兵庫県・西宮体育館で医療チームの調整役となった筆者(阪神・淡路大震災時)

 私自身、これら二つの大震災で発災直後から現地支援にあたったが、私の正直な印象として、東日本大震災では阪神淡路大震災どころか、途上国の災害支援と比較しても「こんな対応でいいの?」と首を傾げることが多かったのである。日本には資源(ヒト・カネ・モノ)があるのに、どうしてこの程度の緊急支援に留まってしまうのだろう。そんな驚きであり、悔しさでもあった。

「ソマリア以下」だった東日本の支援

 東日本大震災の発生時、私はソマリアで保健・栄養・水衛生支援事業を統括していた。内戦・紛争が20年以上も続くその国では、干ばつや飢饉、コレラなどの疫病も流行し、多くの人々が死亡し、難民や避難民が発生していた。
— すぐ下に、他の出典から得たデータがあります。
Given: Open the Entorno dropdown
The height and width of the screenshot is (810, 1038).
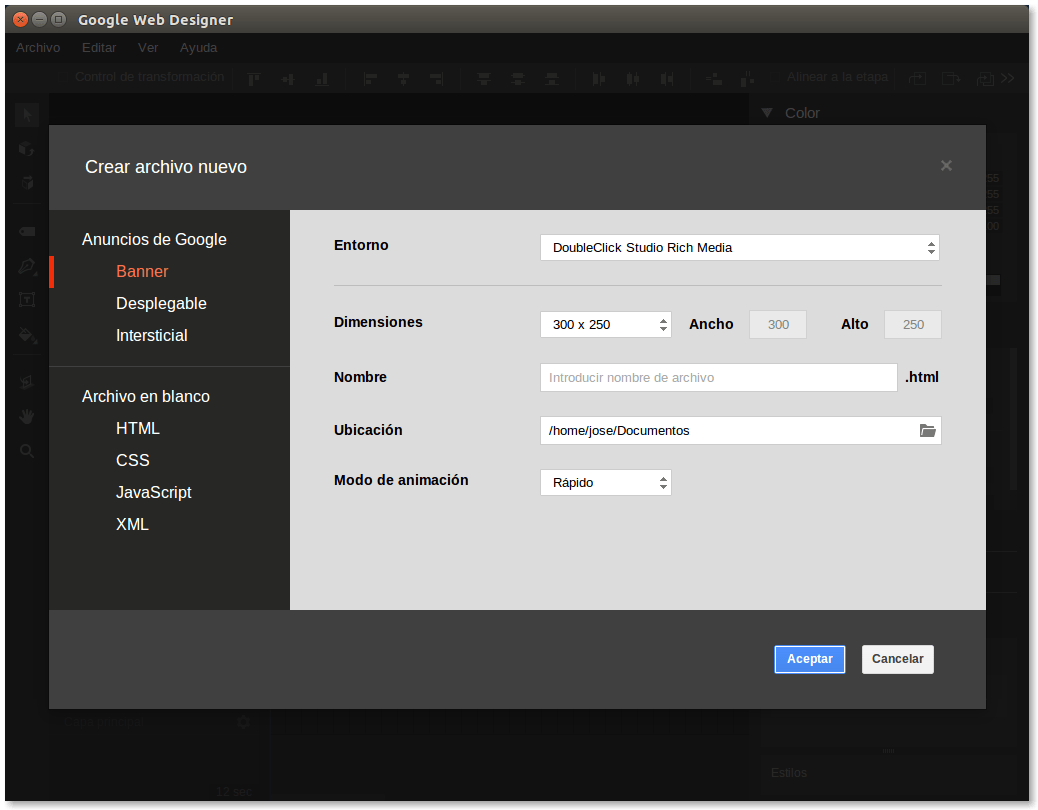Looking at the screenshot, I should (739, 248).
 人道支援のために設営する避難施設はできるだけ安全な地域に設置するのが基本である。最低でも1人当たりの居住空間は3.5平方メートル(たたみ約2畳分)、食料は2100kcalを提供する。食糧配給が不十分な場合には、特に妊産婦や子供にはタンパク、ビタミン、ミネラルなどが豊富な補助栄養を提供し、ビタミンAや鉄剤などの微量栄養素も与える。栄養スクリーニング、乳幼児検診、産前検診をキャンプ内で日常的に実施し、予防接種やマラリア予防の蚊帳など現地で流行しうる感染症への予防対策も行う。

ソマリア難民用のシェルター

 緊急事態であっても、いやそのような状況だからこそ、人々が享受すべき支援には明確な最低基準を設ける必要がある。そうでなければ、「ここは途上国だから…」と妥協したり甘えたりして、必須サービスが行き渡らなくなるからだ。援助する団体によってサービスの質にもばらつきが出てしまう。共通の道標があることで、国連機関もNGOもそれに向かって努力する。

 社会インフラも治安も世界最悪といわれていたソマリアである。そう簡単にサービスを届けられない場所も実際にはある。しかし、そんな劣悪な状況下でも、これらの最低基準を超えることも不可能ではなかったのだ。

 だからこそ、東日本大震災の現場を見て驚いたのである。発災後1か月を経っても、津波で車や家が流され破壊され、時には墓石が散乱しているような、凄惨な光景が周りに広がる学校の体育館や校舎で人々が避難生活をしている。体育館の床の上に毛布を敷いてそのまま寝ている空間は、1人当たり1畳程度。仕切りもなくプライバシーもない。寝ている横を人々が土足で歩く。土埃が舞って寝ている人がそれを吸引する。津波は化学工場や石油タンクなども破壊していた。有害化学物質などを含む汚染された土壌がその土埃に含まれている可能性もあった。

 1階が津波で被害を受けているため、学校校舎の2階や3階で高齢者が生活していることもあった。校庭にある仮設トイレまでは、体の不自由な高齢者にとっては遠い道のりである。そのため廊下で用を足し、その臭いが周辺に充満する避難所もあった。

 発災後1か月も経っているのに食事は一日2食、それもおにぎりや菓子パンばかり。宮城県内の避難所241か所で実施した栄養調査の結果では、避難者のエネルギー摂取は1600kcalにも満たず、ビタミンやタンパク摂取も目標値の5割から8割程度。半砂漠の悪路をトラックで数日もかかるソマリアの避難民キャンプならわかるが、それは日本の話。それも避難所から車で10分も行けば、コンビニやレストランも開いていた時期である。

 そんな状況を見て思わず、「ここはソマリア以下」と私は口走ってしまった。十分に支援できる資源があるのに、迅速に適切にそれらを提供できないのはおかしい。